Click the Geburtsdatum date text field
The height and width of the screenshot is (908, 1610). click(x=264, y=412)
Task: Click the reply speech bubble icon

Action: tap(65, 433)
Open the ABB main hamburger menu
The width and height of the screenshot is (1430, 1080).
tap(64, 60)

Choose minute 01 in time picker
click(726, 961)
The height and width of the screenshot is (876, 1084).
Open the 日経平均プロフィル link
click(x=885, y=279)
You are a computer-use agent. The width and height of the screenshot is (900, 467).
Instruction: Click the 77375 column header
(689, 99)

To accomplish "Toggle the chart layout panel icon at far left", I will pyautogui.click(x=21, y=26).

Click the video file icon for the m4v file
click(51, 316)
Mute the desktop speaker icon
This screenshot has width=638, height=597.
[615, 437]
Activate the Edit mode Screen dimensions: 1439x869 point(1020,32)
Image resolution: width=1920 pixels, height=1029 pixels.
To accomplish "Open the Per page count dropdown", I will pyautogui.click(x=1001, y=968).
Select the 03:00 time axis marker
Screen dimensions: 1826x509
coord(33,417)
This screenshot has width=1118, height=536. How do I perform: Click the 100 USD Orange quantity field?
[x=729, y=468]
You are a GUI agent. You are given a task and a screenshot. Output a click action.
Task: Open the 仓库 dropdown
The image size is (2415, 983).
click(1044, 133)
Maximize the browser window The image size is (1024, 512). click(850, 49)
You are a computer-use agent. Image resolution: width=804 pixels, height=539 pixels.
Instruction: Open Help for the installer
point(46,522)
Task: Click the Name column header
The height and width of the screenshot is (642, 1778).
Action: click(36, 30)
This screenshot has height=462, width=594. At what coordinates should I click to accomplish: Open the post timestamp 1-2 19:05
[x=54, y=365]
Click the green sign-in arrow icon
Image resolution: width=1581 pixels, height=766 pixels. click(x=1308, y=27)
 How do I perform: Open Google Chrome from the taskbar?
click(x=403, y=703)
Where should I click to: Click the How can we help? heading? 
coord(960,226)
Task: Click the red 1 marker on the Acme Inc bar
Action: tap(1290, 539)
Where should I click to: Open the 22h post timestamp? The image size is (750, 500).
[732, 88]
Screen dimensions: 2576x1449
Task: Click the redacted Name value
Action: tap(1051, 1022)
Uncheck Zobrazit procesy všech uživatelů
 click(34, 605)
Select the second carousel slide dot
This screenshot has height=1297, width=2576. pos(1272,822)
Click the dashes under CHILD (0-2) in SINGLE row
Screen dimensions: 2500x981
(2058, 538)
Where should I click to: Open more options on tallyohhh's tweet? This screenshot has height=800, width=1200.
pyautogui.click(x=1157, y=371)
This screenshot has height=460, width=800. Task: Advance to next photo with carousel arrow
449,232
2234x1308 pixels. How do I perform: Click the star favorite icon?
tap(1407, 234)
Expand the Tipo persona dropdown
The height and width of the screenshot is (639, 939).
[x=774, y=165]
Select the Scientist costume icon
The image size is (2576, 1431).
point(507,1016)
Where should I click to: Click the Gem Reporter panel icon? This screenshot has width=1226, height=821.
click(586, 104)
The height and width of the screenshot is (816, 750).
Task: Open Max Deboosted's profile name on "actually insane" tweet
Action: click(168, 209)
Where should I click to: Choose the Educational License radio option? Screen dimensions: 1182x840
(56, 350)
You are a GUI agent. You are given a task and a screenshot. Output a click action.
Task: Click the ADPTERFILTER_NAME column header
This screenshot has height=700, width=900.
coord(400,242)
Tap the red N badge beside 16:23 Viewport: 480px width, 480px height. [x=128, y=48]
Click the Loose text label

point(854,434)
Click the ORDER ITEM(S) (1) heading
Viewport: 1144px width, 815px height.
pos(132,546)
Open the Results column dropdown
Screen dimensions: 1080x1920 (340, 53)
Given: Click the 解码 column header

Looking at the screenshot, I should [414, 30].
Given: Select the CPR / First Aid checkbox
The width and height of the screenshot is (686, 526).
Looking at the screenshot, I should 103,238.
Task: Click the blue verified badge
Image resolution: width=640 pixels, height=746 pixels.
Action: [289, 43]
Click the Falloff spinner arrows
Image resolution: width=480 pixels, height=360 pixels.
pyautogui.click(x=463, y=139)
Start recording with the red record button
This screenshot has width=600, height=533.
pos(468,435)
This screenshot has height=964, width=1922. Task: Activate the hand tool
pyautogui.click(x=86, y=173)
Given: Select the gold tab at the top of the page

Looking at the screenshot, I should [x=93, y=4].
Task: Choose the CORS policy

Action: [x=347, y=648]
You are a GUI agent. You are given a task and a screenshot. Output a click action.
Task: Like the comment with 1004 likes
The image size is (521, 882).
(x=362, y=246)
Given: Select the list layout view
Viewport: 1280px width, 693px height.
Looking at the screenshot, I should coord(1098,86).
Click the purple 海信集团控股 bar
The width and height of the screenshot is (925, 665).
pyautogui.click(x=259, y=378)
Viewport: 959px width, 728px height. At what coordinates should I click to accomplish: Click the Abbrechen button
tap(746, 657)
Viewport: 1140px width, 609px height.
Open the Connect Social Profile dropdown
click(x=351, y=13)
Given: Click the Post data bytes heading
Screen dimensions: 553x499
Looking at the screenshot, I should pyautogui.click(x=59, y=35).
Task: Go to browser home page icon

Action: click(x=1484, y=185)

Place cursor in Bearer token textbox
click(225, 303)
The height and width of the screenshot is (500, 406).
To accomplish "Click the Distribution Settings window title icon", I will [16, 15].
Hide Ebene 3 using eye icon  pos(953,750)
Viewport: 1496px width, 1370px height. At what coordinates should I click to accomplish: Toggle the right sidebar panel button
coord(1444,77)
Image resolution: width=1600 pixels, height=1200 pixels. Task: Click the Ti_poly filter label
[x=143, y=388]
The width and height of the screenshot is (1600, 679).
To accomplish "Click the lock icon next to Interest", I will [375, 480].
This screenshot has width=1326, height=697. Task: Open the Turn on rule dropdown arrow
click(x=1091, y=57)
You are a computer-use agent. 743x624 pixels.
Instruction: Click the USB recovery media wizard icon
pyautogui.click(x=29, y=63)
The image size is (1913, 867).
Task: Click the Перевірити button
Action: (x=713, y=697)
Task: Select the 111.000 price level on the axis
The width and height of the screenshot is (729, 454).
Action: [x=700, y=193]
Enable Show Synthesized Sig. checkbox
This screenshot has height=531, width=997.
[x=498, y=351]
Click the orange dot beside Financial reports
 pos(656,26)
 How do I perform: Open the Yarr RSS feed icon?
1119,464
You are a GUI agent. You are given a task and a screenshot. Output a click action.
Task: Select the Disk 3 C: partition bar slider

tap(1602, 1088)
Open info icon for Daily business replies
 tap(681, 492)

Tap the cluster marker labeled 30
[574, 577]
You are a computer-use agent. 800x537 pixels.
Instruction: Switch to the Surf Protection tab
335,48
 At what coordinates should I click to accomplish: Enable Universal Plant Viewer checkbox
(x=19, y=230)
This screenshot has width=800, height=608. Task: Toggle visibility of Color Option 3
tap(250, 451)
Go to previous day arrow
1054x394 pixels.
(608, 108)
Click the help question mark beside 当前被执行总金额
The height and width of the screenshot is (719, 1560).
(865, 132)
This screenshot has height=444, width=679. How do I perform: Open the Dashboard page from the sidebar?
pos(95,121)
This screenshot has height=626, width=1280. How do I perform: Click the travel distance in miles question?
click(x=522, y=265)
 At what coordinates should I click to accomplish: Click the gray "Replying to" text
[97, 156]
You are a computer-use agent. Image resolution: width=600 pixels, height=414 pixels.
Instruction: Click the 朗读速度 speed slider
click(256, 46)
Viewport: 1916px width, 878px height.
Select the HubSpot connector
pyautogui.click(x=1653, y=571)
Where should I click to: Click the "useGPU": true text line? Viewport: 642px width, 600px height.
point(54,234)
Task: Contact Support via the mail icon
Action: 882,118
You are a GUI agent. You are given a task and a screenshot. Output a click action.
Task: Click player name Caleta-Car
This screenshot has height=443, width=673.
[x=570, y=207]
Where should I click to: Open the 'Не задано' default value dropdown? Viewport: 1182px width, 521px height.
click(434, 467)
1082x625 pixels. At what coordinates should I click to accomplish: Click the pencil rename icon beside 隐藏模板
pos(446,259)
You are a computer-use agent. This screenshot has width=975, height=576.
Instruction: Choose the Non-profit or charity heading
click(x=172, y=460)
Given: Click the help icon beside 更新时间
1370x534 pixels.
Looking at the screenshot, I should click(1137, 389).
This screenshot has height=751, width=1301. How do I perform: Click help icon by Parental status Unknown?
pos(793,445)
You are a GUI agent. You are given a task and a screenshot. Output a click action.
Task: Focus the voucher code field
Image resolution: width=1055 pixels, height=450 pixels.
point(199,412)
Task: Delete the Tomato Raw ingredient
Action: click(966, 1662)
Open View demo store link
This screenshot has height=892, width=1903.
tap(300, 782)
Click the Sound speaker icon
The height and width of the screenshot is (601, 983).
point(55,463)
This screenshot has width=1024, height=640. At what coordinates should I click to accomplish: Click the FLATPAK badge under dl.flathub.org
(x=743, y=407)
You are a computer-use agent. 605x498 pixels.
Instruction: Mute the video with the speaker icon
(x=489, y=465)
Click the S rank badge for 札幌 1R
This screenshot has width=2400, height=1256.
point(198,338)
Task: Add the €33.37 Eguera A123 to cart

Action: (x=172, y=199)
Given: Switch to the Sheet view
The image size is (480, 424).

_Exercise objective_
Above is a listing; print exactly its lines from the one with "Task: Click the blue verified badge" through the one with "You are a computer-use agent. 743x624 pixels.", and no other lines.

_Result for this task_
Task: Click the blue verified badge
Image resolution: width=640 pixels, height=746 pixels.
Action: [289, 43]
Click the Falloff spinner arrows
Image resolution: width=480 pixels, height=360 pixels.
pyautogui.click(x=463, y=139)
Start recording with the red record button
This screenshot has width=600, height=533.
pos(468,435)
This screenshot has height=964, width=1922. Task: Activate the hand tool
pyautogui.click(x=86, y=173)
Given: Select the gold tab at the top of the page

Looking at the screenshot, I should [x=93, y=4].
Task: Choose the CORS policy

Action: [x=347, y=648]
You are a GUI agent. You are given a task and a screenshot. Output a click action.
Task: Like the comment with 1004 likes
The image size is (521, 882).
(x=362, y=246)
Given: Select the list layout view
Viewport: 1280px width, 693px height.
Looking at the screenshot, I should coord(1098,86).
Click the purple 海信集团控股 bar
The width and height of the screenshot is (925, 665).
pyautogui.click(x=259, y=378)
Viewport: 959px width, 728px height. At what coordinates should I click to accomplish: Click the Abbrechen button
tap(746, 657)
Viewport: 1140px width, 609px height.
Open the Connect Social Profile dropdown
click(x=351, y=13)
Given: Click the Post data bytes heading
Screen dimensions: 553x499
Looking at the screenshot, I should pyautogui.click(x=59, y=35).
Task: Go to browser home page icon

Action: click(x=1484, y=185)

Place cursor in Bearer token textbox
click(225, 303)
The height and width of the screenshot is (500, 406).
To accomplish "Click the Distribution Settings window title icon", I will [16, 15].
Hide Ebene 3 using eye icon  pos(953,750)
Viewport: 1496px width, 1370px height. At what coordinates should I click to accomplish: Toggle the right sidebar panel button
coord(1444,77)
Image resolution: width=1600 pixels, height=1200 pixels. Task: Click the Ti_poly filter label
[x=143, y=388]
The width and height of the screenshot is (1600, 679).
To accomplish "Click the lock icon next to Interest", I will [375, 480].
This screenshot has width=1326, height=697. Task: Open the Turn on rule dropdown arrow
click(x=1091, y=57)
You are a computer-use agent. 743x624 pixels.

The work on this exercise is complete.